À 2,1 milliards de dollars, les prêts chinois à l’Afrique s’effondrent de plus de 90%
En 2024, les financements chinois accordés à l’Afrique ont chuté à 2,1 milliards de dollars, soit une baisse de plus de 90 % par rapport à leur pic de 2016, confirmant un net tournant de Pékin vers une approche plus prudente et sélective du crédit sur le continent.
Ce niveau marque l’un des plus faibles volumes enregistrés depuis plus d’une décennie. Après avoir longtemps soutenu de vastes projets d’infrastructures, routes, ports, chemins de fer ou centrales énergétiques, la Chine réduit désormais son exposition financière, dans un contexte de tensions économiques mondiales et de fragilisation des finances publiques africaines.

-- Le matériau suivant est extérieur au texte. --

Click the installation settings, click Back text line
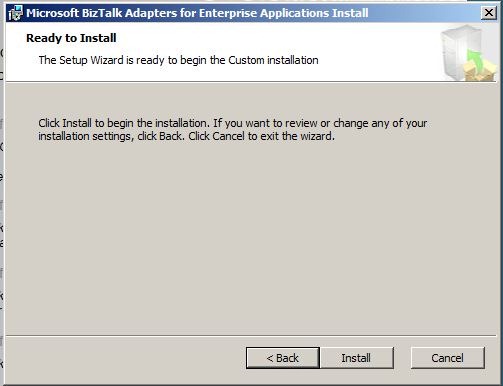The height and width of the screenshot is (386, 503). tap(186, 136)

La contraction des prêts s’est accélérée au fil des années. Déjà en 2019, les engagements chinois à destination de l’Afrique avaient fortement reculé pour s’établir à 6,8 milliards de dollars, rompant avec une période d’abondance durant laquelle les décaissements dépassaient régulièrement les 10 milliards de dollars par an. La pandémie de Covid-19 a ensuite amplifié cette dynamique baissière.
Depuis 2020, les flux annuels de prêts chinois vers l’Afrique oscillent autour de 2 milliards de dollars, selon les données du Centre de politique de développement mondial de l’Université de Boston. Cette tendance traduit une réévaluation des risques par les banques chinoises, confrontées à des retards de remboursement et à des processus de restructuration de la dette dans plusieurs pays emprunteurs.
Du côté africain, les marges de manœuvre budgétaires se sont réduites. Les chocs post-pandémiques, la hausse des taux d’intérêt et l’alourdissement du service de la dette limitent la capacité de nombreux États à contracter de nouveaux financements extérieurs, en particulier pour des projets d’infrastructures lourds.
Face à ces contraintes, Pékin privilégie désormais des engagements plus ciblés, souvent concentrés sur des secteurs stratégiques. Les établissements de crédit chinois cherchent à préserver la solidité de leurs bilans et à éviter l’accumulation de créances douteuses, marquant ainsi une rupture avec l’ère des prêts massifs qui a longtemps structuré la relation financière sino-africaine.